Jean-Luc Godard made "Detective" to raise the money he needed to complete "Hail, Mary" (which, inexplicably, has yet to be booked here), and the movie has the pleasures of a lark, of a busman's holiday. Explicitly, it's an attempt to make an American-style action picture. Of course, what comes out is Godard.
The narrative, such as it is, involves a murder that took place two years before, which has obsessed the hotel dick, one Prospero (Laurent Terzieff).
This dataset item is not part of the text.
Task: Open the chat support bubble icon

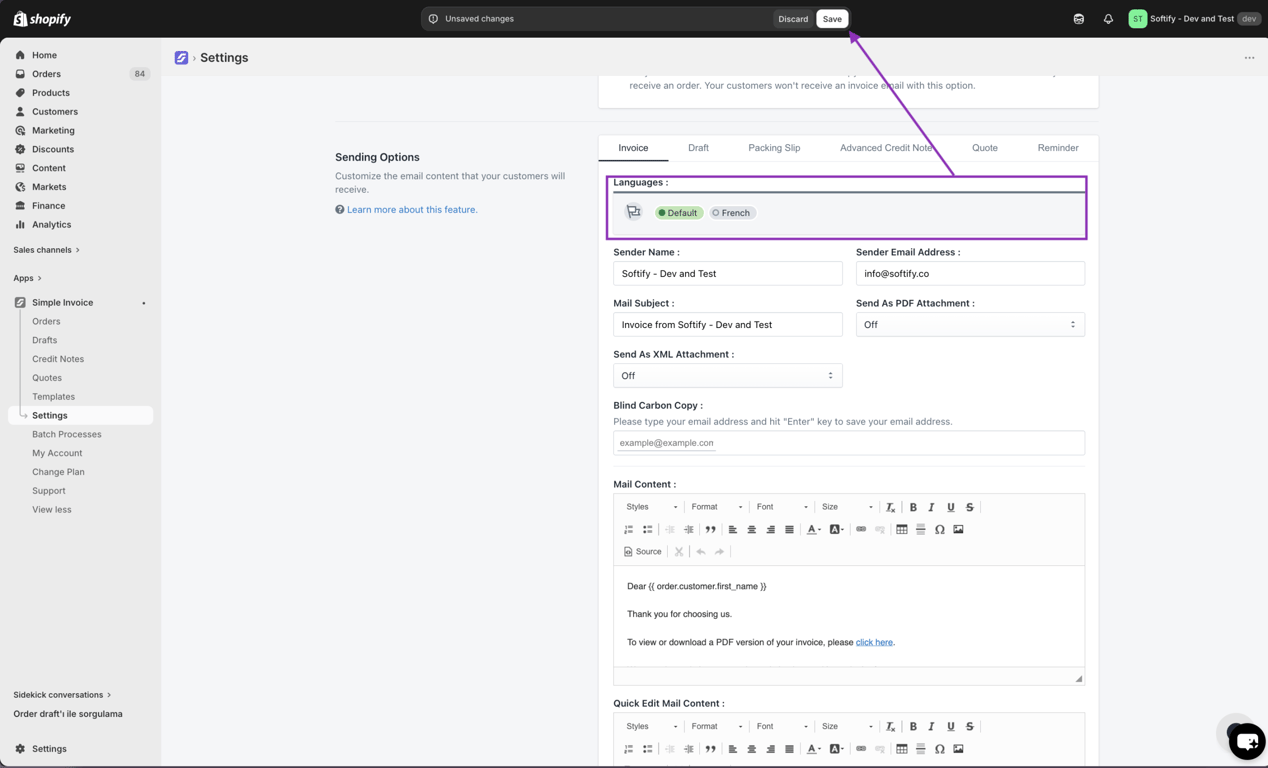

With his caved-in face, he broods in his room over a video camera that records the scene below; an adorable 18-year-old girl, Ariel (Aurele Doazan), accompanies him; her fiance' (and Prospero's nephew), Inspector Neveu (Jean-Pierre Leaud), shuttles in and out of the room, hot on the case.
Moving inside and around this story is another plot, involving the theft of 40 million francs by a fight promoter; Jim Fox Warner (Johnny Hallyday), manager of a boxer named Tiger Jones (Stephane Ferrara), butts heads with an ancient mafioso addressed as "Prince" (Alain Cuny). And in between that, there's a love story involving Franc,oise (Nathalie Baye), who leaves her husband (Claude Brasseur) for Warner.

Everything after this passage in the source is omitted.